**What the task requires**: You are to retype exactly the line with "Instruction: Click the Coach's Desk icon" and every line after it in the entries below.

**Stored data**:
==================================================

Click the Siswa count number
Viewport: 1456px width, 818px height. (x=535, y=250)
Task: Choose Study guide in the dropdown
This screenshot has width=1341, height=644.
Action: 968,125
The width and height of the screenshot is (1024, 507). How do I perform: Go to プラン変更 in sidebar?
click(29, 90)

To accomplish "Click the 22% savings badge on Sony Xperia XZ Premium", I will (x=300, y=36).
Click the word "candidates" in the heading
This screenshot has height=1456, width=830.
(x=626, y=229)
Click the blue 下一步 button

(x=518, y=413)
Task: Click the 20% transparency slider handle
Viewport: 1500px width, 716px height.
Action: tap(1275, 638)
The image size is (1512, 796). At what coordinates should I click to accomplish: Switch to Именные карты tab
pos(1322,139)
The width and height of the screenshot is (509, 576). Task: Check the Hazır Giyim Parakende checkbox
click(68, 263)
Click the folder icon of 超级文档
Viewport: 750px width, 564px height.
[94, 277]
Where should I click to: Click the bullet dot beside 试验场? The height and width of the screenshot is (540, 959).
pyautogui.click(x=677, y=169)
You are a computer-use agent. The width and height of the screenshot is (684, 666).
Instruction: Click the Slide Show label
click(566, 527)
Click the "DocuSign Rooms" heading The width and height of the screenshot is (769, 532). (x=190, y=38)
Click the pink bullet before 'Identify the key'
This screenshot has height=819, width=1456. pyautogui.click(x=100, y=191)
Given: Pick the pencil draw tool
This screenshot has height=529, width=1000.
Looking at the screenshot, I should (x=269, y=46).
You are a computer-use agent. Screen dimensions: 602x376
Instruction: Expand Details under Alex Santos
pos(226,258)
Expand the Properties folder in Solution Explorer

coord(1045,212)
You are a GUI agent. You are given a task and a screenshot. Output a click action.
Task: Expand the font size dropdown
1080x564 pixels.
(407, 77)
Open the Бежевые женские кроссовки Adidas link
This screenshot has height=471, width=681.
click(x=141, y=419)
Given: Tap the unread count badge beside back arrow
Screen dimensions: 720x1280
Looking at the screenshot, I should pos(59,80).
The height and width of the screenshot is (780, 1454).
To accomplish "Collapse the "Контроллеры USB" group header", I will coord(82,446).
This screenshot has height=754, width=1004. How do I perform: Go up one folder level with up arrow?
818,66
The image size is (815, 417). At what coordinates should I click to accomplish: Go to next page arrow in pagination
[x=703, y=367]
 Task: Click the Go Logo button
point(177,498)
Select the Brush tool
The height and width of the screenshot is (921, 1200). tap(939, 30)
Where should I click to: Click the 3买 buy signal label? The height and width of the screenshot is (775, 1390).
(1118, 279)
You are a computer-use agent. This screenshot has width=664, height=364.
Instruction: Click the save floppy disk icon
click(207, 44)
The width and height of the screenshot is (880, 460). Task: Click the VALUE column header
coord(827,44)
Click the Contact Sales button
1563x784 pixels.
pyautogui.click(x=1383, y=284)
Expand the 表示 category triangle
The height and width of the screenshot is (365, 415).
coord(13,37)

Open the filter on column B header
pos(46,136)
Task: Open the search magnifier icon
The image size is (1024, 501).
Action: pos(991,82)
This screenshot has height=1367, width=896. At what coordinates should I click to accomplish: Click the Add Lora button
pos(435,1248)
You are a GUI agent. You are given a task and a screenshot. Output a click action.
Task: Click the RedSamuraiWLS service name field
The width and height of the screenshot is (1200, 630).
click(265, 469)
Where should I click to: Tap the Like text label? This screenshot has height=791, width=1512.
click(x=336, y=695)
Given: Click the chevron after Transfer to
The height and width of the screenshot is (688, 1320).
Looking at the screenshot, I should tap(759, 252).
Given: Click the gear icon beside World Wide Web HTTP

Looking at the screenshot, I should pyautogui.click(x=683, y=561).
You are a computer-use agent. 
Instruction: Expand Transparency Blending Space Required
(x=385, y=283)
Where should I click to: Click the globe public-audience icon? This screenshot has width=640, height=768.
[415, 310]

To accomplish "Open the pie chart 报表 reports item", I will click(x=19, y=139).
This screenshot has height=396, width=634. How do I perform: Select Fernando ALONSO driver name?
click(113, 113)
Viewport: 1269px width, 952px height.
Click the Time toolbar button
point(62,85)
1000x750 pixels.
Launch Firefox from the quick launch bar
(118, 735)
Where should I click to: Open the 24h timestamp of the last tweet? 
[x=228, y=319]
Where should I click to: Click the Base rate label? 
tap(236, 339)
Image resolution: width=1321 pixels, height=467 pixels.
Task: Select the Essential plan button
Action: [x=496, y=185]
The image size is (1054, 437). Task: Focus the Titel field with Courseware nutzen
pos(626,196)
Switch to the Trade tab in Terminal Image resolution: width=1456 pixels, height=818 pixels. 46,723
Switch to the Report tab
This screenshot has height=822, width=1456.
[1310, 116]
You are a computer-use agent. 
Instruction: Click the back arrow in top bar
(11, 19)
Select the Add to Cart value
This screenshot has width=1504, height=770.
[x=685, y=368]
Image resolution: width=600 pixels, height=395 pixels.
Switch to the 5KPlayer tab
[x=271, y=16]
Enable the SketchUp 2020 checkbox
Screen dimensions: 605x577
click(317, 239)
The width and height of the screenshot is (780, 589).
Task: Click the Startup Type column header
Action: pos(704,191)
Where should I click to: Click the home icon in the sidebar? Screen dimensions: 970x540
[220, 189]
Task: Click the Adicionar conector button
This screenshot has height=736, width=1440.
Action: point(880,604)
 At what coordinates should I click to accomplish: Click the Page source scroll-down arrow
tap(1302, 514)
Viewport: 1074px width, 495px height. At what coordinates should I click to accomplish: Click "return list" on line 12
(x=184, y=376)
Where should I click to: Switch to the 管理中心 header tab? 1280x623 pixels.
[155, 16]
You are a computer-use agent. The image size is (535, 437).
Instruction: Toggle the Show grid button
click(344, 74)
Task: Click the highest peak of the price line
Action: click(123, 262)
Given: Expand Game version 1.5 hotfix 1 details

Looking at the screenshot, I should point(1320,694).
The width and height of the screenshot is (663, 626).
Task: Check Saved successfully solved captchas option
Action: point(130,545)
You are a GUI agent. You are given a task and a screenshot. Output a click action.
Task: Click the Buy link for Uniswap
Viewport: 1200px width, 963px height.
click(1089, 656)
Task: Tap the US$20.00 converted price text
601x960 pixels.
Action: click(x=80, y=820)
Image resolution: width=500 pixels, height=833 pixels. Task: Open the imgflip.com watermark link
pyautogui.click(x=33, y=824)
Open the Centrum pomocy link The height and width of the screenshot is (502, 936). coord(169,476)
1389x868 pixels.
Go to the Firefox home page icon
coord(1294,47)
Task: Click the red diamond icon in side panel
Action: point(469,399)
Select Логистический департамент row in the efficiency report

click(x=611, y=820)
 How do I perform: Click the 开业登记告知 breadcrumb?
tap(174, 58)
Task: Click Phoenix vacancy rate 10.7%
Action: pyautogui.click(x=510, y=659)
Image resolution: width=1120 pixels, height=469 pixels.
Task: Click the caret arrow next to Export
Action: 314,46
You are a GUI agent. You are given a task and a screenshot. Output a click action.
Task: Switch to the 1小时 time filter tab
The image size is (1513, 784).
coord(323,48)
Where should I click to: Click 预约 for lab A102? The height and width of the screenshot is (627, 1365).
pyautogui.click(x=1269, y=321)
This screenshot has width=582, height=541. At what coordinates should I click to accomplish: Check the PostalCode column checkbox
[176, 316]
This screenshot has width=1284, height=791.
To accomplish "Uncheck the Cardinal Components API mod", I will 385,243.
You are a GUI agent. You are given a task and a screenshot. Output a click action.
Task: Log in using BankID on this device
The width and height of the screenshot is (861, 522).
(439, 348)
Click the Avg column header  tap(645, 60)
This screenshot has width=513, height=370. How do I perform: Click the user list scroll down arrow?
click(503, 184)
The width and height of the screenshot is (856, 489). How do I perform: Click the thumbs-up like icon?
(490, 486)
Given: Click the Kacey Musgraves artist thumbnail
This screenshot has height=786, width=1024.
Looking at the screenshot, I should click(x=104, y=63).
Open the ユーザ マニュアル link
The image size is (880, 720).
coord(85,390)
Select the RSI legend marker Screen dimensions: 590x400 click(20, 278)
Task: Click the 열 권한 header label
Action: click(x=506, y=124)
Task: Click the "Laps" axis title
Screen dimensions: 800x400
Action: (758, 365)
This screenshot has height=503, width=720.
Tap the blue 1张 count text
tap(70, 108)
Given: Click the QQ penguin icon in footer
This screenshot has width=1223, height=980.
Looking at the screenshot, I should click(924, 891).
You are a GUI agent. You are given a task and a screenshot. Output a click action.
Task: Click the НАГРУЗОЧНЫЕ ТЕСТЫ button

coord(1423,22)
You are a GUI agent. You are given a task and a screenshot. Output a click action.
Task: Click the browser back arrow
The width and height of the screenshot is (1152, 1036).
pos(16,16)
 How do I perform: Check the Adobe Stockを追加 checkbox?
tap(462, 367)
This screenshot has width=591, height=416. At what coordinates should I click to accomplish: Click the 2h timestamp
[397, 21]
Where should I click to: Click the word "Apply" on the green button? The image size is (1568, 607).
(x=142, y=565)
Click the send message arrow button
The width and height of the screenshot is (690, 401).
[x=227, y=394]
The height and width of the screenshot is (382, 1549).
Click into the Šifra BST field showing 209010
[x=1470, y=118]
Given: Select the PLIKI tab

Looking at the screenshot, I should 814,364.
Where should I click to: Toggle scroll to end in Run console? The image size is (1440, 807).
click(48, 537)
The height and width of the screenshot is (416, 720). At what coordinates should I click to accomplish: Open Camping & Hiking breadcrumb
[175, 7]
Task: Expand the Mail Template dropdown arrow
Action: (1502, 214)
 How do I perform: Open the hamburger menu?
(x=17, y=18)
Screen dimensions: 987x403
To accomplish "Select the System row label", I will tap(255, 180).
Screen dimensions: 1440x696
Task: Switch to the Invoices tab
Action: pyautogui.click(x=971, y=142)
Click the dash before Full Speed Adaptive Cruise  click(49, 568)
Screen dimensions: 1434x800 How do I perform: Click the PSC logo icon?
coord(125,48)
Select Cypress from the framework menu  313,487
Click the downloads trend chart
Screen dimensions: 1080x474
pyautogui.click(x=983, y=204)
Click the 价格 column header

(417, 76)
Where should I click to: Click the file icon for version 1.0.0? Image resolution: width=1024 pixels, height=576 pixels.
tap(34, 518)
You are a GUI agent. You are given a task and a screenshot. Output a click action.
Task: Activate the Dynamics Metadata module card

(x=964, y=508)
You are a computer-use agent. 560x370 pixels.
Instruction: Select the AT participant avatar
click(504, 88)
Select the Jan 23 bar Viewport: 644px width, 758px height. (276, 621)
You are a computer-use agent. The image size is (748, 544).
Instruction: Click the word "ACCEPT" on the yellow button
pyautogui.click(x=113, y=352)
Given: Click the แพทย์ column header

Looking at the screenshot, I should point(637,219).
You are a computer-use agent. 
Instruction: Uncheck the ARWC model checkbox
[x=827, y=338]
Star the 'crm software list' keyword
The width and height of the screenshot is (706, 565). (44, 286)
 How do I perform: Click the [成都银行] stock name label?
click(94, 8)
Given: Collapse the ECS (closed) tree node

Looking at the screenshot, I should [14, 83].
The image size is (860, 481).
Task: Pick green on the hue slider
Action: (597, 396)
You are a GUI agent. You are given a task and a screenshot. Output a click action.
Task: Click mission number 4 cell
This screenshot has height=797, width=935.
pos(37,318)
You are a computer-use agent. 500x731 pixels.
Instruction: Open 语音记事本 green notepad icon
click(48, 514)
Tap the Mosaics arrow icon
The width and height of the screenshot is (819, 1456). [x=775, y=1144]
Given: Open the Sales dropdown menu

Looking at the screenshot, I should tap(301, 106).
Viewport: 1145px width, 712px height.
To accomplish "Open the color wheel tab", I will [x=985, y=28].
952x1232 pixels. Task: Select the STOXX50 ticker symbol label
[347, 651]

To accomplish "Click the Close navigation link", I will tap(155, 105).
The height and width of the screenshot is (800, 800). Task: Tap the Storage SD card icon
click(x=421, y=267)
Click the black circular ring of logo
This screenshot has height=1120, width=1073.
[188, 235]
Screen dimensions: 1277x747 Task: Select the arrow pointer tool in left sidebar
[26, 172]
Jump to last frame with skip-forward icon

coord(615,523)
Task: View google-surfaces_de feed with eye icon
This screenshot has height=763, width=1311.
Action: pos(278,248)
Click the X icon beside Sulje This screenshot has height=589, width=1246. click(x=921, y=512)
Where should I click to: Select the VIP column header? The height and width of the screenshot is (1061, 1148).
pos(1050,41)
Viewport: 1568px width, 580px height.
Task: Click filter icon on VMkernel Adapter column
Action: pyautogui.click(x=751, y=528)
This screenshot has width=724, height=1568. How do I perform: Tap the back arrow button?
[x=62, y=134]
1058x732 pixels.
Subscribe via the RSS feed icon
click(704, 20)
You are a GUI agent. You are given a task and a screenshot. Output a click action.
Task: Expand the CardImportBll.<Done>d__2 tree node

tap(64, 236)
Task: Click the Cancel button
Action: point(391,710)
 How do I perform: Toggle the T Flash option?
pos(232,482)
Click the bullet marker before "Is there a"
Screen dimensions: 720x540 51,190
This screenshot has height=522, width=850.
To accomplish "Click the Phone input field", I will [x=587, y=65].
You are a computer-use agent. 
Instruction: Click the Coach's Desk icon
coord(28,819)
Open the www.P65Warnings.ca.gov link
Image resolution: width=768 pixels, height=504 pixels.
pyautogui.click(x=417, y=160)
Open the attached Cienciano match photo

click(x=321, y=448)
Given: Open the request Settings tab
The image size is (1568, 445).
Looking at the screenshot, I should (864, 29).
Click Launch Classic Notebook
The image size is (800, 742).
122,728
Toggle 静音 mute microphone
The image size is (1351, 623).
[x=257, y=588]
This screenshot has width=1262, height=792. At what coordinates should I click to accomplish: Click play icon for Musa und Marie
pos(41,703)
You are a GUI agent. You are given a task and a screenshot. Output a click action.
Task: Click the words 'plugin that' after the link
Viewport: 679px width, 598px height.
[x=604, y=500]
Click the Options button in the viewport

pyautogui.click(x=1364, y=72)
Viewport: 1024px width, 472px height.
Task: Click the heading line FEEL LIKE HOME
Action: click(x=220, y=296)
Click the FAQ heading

==================================================

**Output for this exercise**:
Instruction: Click the Coach's Desk icon
coord(28,819)
Open the www.P65Warnings.ca.gov link
Image resolution: width=768 pixels, height=504 pixels.
pyautogui.click(x=417, y=160)
Open the attached Cienciano match photo

click(x=321, y=448)
Given: Open the request Settings tab
The image size is (1568, 445).
Looking at the screenshot, I should (864, 29).
Click Launch Classic Notebook
The image size is (800, 742).
122,728
Toggle 静音 mute microphone
The image size is (1351, 623).
[x=257, y=588]
This screenshot has width=1262, height=792. At what coordinates should I click to accomplish: Click play icon for Musa und Marie
pos(41,703)
You are a GUI agent. You are given a task and a screenshot. Output a click action.
Task: Click the words 'plugin that' after the link
Viewport: 679px width, 598px height.
[x=604, y=500]
Click the Options button in the viewport

pyautogui.click(x=1364, y=72)
Viewport: 1024px width, 472px height.
Task: Click the heading line FEEL LIKE HOME
Action: click(x=220, y=296)
Click the FAQ heading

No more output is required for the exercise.